Pagina 16 - Commenti
 
I guai di una legge rimasta incompiuta
 
 
CORRADO AUGIAS

 

C aro Augias, alcuni anni fa abbiamo adottato una bambina di 8 anni. Nel periodo dell'adolescenza ha affrontato i problemi tipicidell'età, aggravati dal suo tragico vissuto. Ci siamo rivolti agli operatori di un Centro psicologico specializzato nei problemi adolescenziali, in un quartiere residenziale di Roma, con strutture più che adeguate. Per oltre due anni gli operatori ci hanno parlato del suo passato terribile, del bisogno di affetto, di essere accettata (ma questo lo sapevamo) e quant'altro, senza rendersi conto che intanto i comportamenti che loro interpretavano come miglioramenti, erano d'altra natura esplodendo in episodi di aggressività e violenza nei nostri confronti.

La perizia successiva di uno specialista ha evidenziato infatti seri problemi psichiatrici e la necessità di terapie diverse per il loto trattamento. Alla vigilia dei 18 anni, con problemi sempre maggiori aggravati dalla vita diciamo 'libera' che aveva cominciato a svolgere, gli psicologi, nonostante conoscessero la situazione ad alto rischio, ci congedano perché il caso "non è più di loro competenza". Senza indirizzare la ragazza ancora minorenne, verso uno specialista o un Centro in grado di aiutarla.

Lei, compiuti 18 anni rifiuta qualsiasi terapia. "Nessuno può farci niente è la legge" ci ripetono i medici del Distretto Sanitario mentale. Fingono di non capire che ragazzi con questo tipo di disturbi rifiutano ogni terapia proprio perché hanno dei problemi. Certamente la legge non consente di intraprendere cure contro la loro volontà, ma temo che i medici considerino questi ragazzi solo come "pratiche" da evadere, trascurando che racchiudono tutta la disperazione di una vita.

Voci di dati salvate
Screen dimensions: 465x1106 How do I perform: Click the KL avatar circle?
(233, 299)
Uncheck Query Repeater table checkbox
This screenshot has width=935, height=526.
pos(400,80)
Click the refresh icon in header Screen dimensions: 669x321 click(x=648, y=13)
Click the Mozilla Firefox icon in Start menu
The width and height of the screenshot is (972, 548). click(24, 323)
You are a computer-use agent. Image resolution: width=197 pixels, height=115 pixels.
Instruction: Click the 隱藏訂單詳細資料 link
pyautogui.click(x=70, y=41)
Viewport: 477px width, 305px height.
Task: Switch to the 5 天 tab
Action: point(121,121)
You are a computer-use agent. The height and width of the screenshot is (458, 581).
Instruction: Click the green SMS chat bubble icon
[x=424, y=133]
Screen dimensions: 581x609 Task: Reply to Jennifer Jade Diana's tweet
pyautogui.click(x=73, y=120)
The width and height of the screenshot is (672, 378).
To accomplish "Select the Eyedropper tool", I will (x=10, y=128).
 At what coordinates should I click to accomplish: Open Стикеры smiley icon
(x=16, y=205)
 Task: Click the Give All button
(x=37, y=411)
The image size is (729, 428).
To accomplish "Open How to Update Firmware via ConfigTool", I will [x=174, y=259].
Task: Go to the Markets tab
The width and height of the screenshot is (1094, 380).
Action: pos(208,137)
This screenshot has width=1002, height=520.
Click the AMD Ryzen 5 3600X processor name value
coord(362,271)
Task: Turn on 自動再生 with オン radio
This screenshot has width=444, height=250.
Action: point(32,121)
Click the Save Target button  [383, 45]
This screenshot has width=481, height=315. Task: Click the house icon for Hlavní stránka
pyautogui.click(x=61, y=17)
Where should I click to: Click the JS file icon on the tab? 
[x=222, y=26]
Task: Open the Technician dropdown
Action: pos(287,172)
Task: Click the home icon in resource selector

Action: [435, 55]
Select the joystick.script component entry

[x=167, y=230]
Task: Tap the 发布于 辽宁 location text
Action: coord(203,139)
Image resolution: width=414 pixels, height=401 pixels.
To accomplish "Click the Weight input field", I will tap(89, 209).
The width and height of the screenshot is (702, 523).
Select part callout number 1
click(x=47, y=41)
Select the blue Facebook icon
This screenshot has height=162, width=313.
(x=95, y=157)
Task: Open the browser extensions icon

> Consegne:
a: Riscrivi la parte del brano che comincia con le parole "La perizia successiva" e termina con "grado di aiutarla.", sostituendo "perizia" con "valutazione".
b: Rispondi a queste domande sul brano:
(i) Quanti anni aveva la bambina quando è stata adottata?
(ii) Per quanto tempo gli operatori del Centro psicologico hanno parlato del passato della ragazza?
(iii) Che cosa ripetono i medici del Distretto Sanitario mentale?
c: Traduci in inglese questa frase del brano: "Lei, compiuti 18 anni rifiuta qualsiasi terapia."

> Risposte:
a:
La valutazione successiva di uno specialista ha evidenziato infatti seri problemi psichiatrici e la necessità di terapie diverse per il loto trattamento. Alla vigilia dei 18 anni, con problemi sempre maggiori aggravati dalla vita diciamo 'libera' che aveva cominciato a svolgere, gli psicologi, nonostante conoscessero la situazione ad alto rischio, ci congedano perché il caso "non è più di loro competenza". Senza indirizzare la ragazza ancora minorenne, verso uno specialista o un Centro in grado di aiutarla.

b:
(i) 8 anni.
(ii) Per oltre due anni.
(iii) "Nessuno può farci niente è la legge".

c: Having turned 18, she refuses any therapy.